Like the Federal court, and like the Legislature of this State, this Court recognizes that reprisals against educators for their attempts to be represented by negotiating representatives constitutes a real danger. Although unlawful, such reprisals do occur, despite their illegal nature. There can be little doubt that the possible existence of such reprisals can have a chilling effect upon an employee’s exercise of free choice. To interpret the statute before us as requiring employees to surrender actual possession of the signed authorizations to the employer, thus enabling the employer to learn the identity of employees signing the cards, would be to construe the statute in such a way as to increase the potential for reprisals by an employer. We hold that such an interpretation would be unwise and unwarranted. Section 509.2 of Title 70, merely provides that boards of education shall recognize professional organizations that secure authorizations signed by a majority of professional educators. Although, the boards of education may clearly require proof of such signed authorization, nothing in the statute requires that the authorizations be turned over to the Board. The statute clearly contemplates that the professional organizations will present proof of such authorization, but does not suggest that the Board may demand a particular type of proof before it is bound to recognize the organization. We construe the statute to put a burden upon the professional organization to present reasonable proof of authorization to the Board, when such burden is met, the organization must be recognized. To construe the statute to require a specific type of proof, which would reveal the identity of those signing the authorizations, would increase the possibility of reprisals by school boards and would be contra to the intent of the act, which is to promote the free choice of employee educators to organize for the purpose of bargaining, if desired. Accordingly, we hold that a school board may not demand that it personally be allowed to examine the authorization cards. We also hold that once a professional organization presents reasonable proof of its having secured signed authorization by a majority of educators, school boards must recognize that organization as the negotiating agent of the educators in its district.
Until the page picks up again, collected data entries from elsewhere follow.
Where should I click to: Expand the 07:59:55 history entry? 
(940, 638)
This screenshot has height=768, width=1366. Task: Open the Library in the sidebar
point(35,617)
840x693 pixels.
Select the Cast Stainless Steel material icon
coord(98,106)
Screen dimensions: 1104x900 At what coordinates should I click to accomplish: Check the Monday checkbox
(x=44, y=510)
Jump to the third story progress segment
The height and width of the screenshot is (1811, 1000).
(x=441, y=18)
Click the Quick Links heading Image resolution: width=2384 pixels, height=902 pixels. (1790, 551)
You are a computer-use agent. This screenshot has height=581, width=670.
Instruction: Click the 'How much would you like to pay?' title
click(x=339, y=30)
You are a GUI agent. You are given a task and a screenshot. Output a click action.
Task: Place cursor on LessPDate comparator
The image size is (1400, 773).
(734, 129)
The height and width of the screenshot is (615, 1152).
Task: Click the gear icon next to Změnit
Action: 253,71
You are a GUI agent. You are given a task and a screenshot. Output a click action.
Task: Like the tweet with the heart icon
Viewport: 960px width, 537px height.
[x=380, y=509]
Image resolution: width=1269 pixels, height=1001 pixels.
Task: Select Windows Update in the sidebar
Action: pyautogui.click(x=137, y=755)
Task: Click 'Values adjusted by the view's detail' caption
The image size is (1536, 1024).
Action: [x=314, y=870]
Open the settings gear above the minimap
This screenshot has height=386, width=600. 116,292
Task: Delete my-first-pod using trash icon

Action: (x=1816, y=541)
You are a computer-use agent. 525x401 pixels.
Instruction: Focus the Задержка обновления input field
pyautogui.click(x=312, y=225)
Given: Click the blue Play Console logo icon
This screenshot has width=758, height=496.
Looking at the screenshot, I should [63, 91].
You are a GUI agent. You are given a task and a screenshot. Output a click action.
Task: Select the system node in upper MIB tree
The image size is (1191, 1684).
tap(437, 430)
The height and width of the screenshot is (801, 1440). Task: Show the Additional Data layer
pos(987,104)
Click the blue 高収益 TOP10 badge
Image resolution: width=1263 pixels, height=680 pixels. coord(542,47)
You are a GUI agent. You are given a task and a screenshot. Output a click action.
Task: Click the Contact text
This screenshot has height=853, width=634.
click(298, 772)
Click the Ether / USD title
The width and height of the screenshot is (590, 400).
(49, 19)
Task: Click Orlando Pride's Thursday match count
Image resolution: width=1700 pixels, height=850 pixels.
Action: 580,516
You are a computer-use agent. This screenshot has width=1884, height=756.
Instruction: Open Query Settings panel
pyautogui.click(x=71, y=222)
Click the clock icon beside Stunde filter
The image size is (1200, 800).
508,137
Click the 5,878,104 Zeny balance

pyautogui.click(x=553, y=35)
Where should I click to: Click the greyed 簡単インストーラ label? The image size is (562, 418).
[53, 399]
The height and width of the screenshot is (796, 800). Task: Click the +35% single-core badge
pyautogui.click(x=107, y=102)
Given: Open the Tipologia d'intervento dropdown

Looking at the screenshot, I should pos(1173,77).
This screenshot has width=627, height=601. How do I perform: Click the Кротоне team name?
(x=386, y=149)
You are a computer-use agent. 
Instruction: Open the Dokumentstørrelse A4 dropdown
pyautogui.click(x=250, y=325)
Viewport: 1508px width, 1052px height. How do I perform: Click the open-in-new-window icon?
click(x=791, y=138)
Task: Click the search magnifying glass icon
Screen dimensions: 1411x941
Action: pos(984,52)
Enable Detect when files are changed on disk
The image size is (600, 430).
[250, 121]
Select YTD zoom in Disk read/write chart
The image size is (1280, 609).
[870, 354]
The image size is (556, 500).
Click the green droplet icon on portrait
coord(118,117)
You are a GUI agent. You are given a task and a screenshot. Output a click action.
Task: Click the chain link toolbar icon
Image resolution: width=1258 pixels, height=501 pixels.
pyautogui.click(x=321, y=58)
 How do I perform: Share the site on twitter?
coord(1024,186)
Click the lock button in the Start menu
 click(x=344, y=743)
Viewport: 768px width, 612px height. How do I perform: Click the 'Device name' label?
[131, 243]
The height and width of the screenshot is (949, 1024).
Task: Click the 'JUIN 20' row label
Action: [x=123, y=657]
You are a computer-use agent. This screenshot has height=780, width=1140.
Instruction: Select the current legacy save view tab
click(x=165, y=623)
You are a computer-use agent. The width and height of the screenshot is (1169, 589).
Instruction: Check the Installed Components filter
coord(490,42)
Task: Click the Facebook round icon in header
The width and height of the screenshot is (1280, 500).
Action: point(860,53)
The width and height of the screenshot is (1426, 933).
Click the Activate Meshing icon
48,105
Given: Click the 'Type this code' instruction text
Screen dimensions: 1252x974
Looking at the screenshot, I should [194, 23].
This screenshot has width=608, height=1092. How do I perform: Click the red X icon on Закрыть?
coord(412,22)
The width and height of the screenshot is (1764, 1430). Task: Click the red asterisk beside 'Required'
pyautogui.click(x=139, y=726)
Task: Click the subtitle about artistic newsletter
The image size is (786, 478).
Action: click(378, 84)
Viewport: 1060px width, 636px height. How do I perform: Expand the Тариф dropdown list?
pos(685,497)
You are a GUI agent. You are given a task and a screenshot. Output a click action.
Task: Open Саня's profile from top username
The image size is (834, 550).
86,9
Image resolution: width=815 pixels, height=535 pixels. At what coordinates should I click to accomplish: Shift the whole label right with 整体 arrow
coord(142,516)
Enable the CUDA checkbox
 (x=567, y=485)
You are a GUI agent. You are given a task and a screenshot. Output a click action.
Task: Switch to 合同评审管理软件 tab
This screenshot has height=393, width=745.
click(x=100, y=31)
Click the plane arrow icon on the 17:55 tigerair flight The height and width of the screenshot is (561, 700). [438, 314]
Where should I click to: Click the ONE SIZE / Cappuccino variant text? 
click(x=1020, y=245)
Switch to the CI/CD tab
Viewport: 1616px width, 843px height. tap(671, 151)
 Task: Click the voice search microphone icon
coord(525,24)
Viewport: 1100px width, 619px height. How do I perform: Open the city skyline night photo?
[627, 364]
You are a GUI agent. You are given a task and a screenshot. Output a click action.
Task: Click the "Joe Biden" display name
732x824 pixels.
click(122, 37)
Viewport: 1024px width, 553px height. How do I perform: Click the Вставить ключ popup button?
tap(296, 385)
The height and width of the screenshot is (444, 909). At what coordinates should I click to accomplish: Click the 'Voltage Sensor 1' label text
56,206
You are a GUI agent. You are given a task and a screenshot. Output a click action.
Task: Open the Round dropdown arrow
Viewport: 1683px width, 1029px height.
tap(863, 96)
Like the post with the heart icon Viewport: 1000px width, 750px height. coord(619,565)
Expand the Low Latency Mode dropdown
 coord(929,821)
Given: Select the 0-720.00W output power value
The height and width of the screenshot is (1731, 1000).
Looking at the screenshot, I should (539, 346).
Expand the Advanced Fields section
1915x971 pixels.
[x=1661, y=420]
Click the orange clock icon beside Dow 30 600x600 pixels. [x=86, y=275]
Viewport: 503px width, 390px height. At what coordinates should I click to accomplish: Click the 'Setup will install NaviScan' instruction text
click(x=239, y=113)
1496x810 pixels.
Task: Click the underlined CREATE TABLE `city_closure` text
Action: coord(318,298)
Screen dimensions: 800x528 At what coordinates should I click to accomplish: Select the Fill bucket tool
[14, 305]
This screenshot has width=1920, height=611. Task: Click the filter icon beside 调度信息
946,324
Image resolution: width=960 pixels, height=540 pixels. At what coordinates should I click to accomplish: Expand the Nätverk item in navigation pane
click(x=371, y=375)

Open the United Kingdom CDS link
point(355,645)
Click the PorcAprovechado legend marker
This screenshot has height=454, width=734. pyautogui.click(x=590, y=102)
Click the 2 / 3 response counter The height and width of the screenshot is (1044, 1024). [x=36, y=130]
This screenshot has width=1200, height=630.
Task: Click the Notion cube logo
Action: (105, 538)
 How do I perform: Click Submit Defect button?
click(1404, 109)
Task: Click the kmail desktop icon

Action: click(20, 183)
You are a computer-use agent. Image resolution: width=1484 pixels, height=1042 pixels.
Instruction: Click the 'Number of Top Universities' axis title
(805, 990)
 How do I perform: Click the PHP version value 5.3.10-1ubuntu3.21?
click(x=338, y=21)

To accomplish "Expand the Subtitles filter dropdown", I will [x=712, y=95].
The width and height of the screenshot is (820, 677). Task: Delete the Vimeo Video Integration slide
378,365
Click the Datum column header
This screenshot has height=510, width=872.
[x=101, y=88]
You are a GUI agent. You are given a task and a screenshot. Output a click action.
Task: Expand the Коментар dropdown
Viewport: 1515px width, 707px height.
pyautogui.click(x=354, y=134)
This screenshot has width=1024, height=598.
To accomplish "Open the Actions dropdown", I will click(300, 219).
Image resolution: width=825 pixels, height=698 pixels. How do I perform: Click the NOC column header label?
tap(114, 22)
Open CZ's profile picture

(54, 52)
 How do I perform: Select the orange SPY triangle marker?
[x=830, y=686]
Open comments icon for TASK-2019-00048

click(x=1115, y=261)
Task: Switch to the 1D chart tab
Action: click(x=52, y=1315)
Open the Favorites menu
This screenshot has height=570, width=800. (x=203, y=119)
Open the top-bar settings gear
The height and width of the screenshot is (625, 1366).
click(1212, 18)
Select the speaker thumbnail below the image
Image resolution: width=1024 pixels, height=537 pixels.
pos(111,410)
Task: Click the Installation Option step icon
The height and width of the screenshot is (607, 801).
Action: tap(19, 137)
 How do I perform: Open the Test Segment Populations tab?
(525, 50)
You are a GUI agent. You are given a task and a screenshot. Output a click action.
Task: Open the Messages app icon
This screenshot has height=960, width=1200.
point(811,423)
Lastly, we consider whether the trial court exceeded its authority in ordering officers of the court to examine and count the signed authorization cards. In determining whether to issue a writ of mandamus, the trial court was called upon to determine whether reasonable proof of the professional organizations having secured sufficient signed authorization cards was presented to the Board. The evidence before the trial court demonstrated that ACT had offered to submit the signed authorization cards to' a mutually acceptable independent third party, and that the Board had refused such a procedure. In offering to submit the signed authorization cards to a third independent party, we hold that ACT offered to submit to a reasonable means of proving that sufficient authorization had been secured. The trial court, in appointing officers of the court to examine and count the signed authorizations, merely gave effect to ACT’s offer of proof and in so doing, used a legitimate means to determine an issue before it. We cannot say that the Court *983exceeded its powers in appointing the officers of the court to aid in its determination of the issue before it. Accordingly, we affirm the trial court’s action. For the above stated reasons, we affirm the action and decision of the trial court.

AFFIRMED.

All the Justices concur.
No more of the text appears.